▶ **Data shown**:

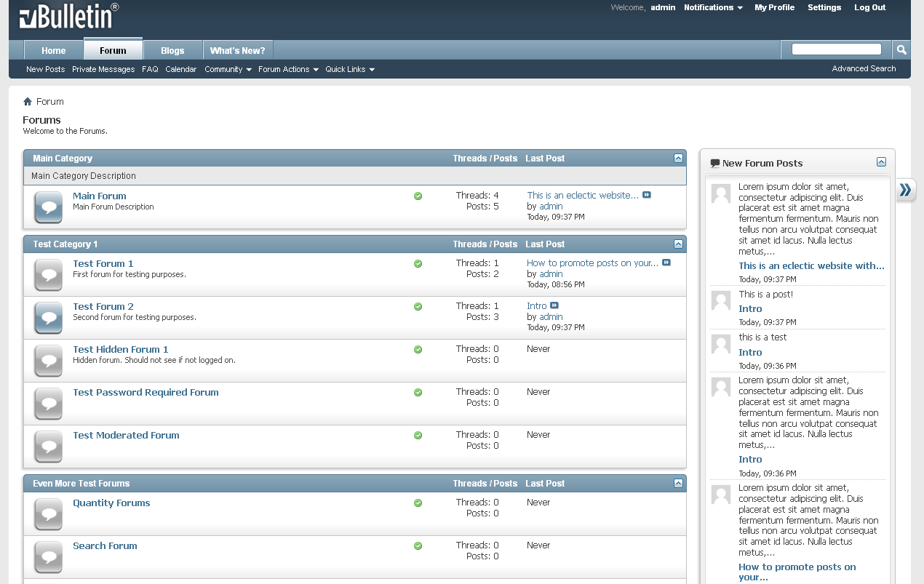Open the Notifications dropdown

[x=713, y=7]

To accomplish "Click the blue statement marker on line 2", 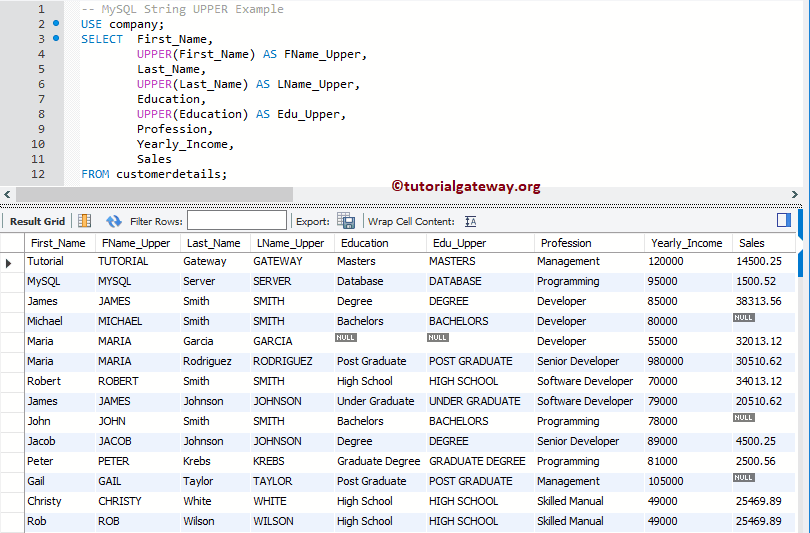I will 56,23.
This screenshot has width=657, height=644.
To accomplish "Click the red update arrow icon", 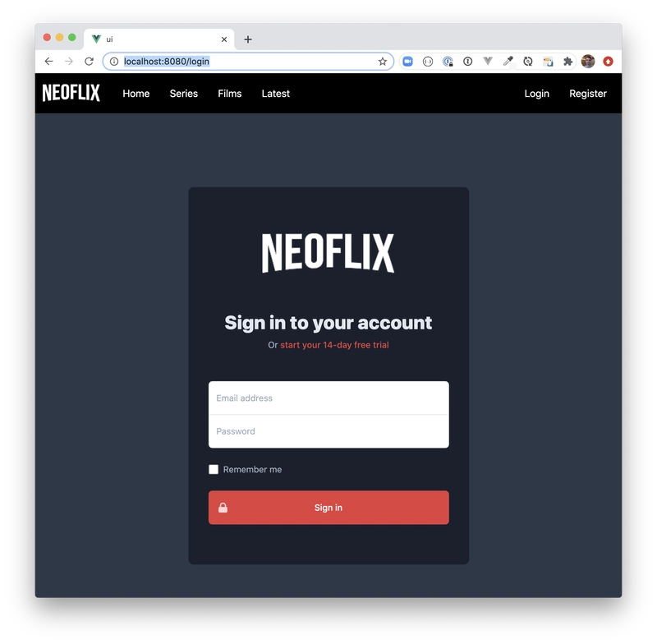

▶ **Task statement**: In the records above, find the line that contains "This screenshot has width=657, height=644." and repeat exactly that line and all lines after it to the end. Do not include pictures.

▶ **Written response**:
This screenshot has width=657, height=644.
To accomplish "Click the red update arrow icon", 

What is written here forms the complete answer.